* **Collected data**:
Content starts
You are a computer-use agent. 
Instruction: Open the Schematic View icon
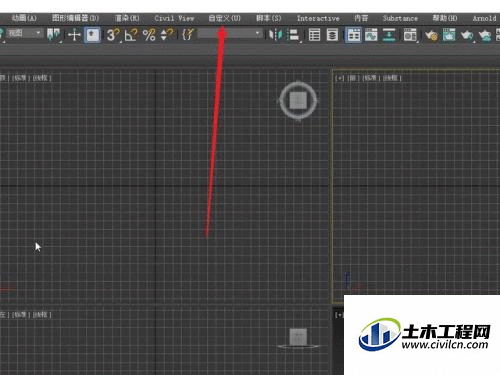point(389,35)
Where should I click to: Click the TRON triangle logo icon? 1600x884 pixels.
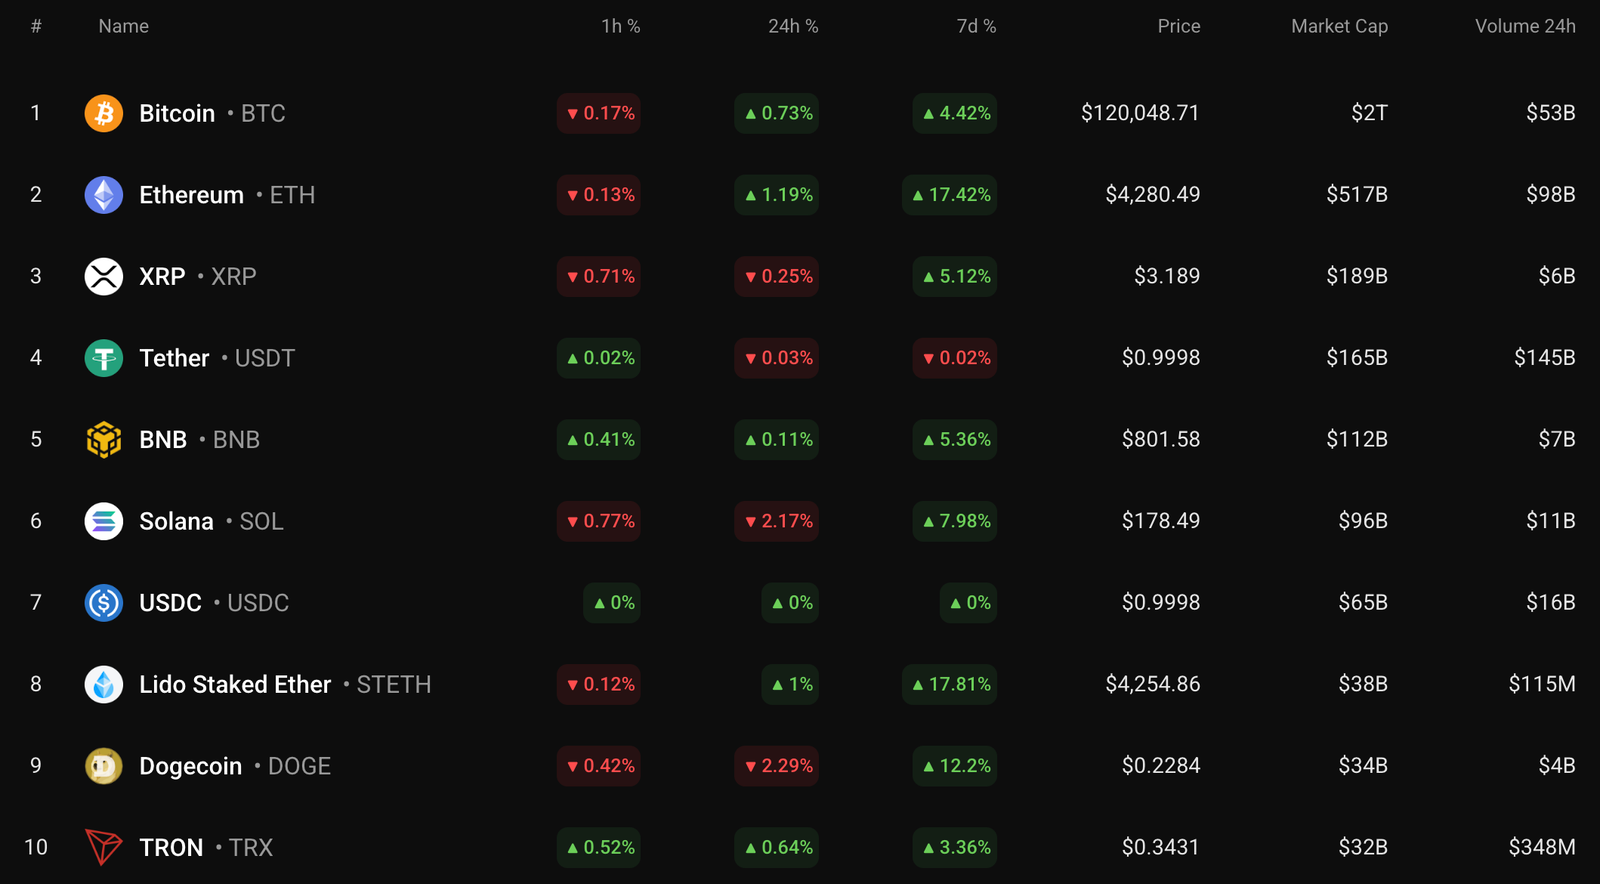pos(103,847)
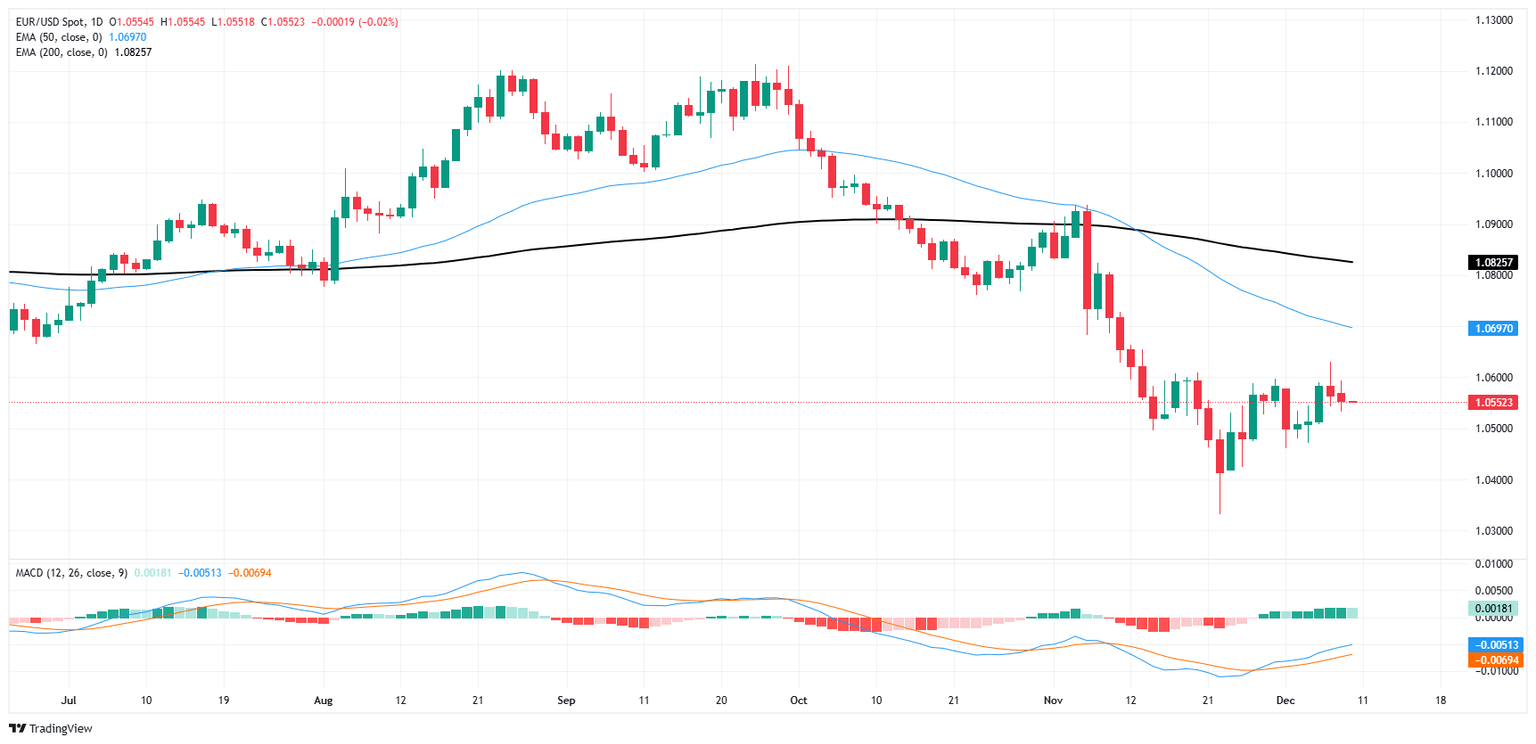Click the red current price label 1.05523

1494,402
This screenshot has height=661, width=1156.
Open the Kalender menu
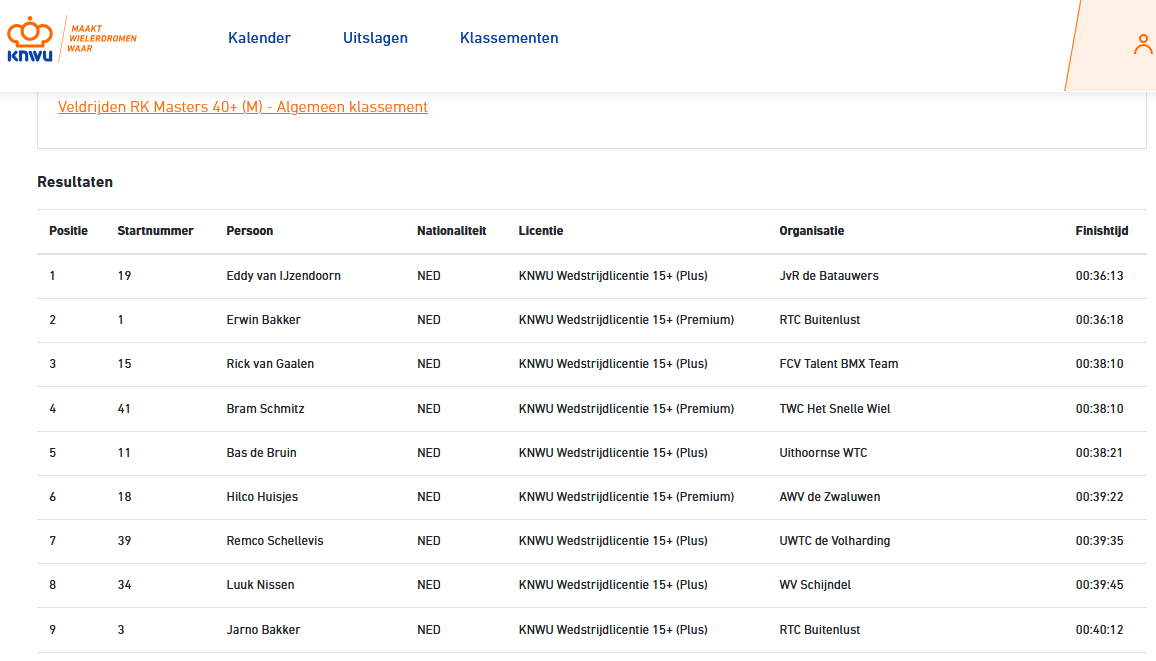coord(259,38)
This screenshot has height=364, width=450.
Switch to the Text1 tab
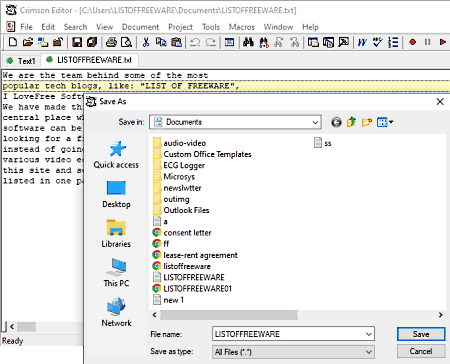tap(21, 61)
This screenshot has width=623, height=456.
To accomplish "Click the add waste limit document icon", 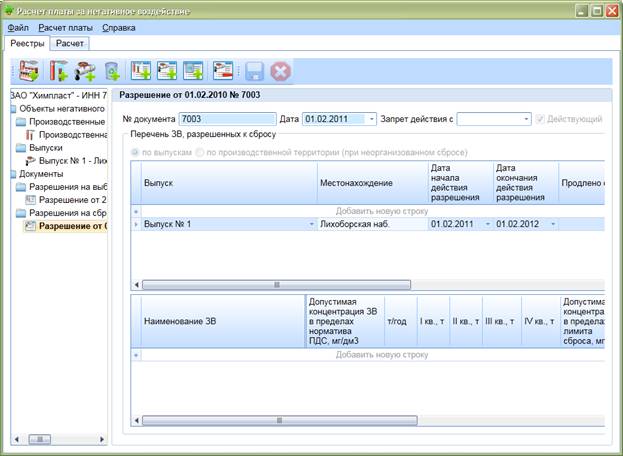I will 193,71.
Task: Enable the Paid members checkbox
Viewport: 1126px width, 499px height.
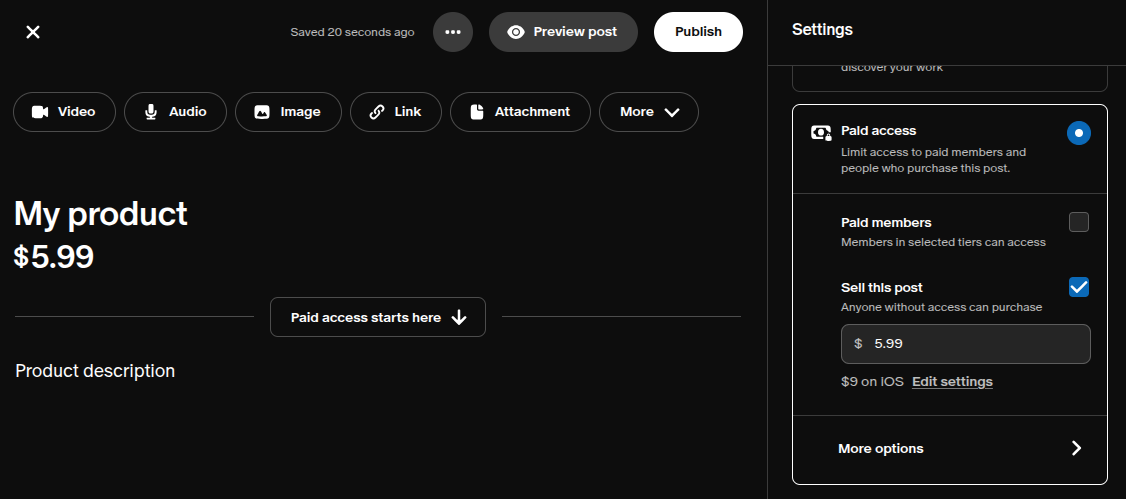Action: [1078, 222]
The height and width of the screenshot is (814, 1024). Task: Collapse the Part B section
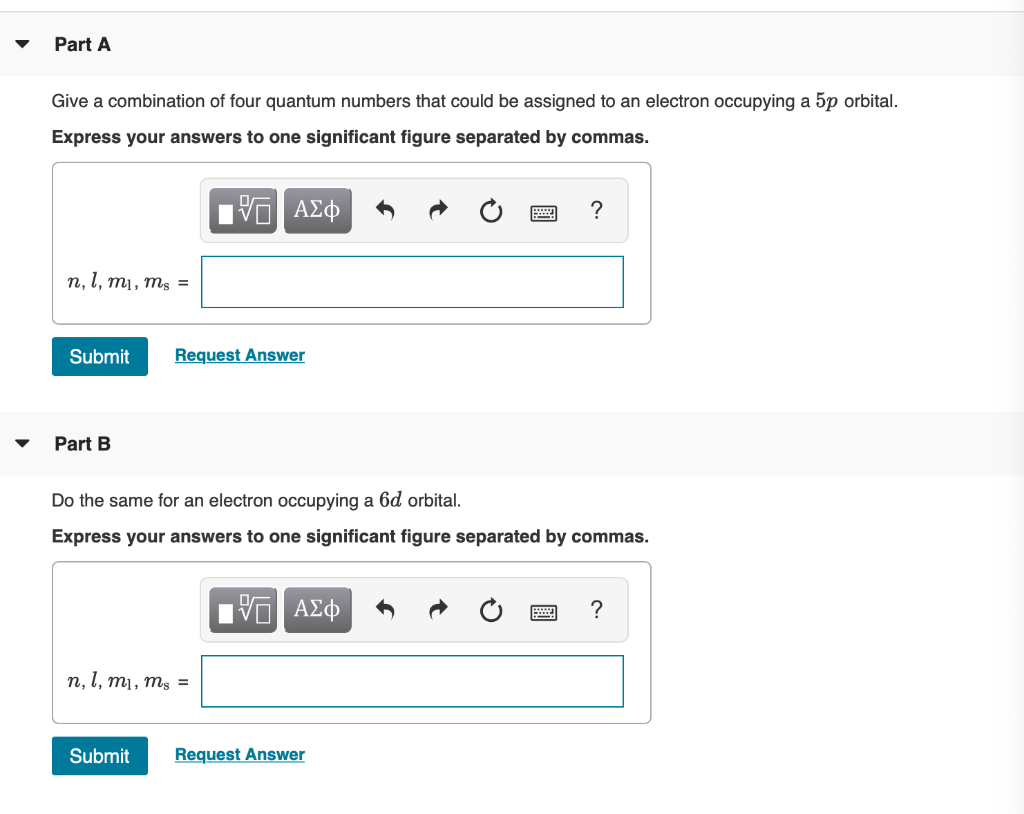(22, 443)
Content ends
After locating the line containing "Task: Enable the Paid members checkbox" in the entries above, repeat only it and each later line through the end, exactly, without any pictures.

* **Expected answer**:
Task: Enable the Paid members checkbox
Viewport: 1126px width, 499px height.
Action: [1078, 222]
The height and width of the screenshot is (814, 1024). Task: Collapse the Part B section
(22, 443)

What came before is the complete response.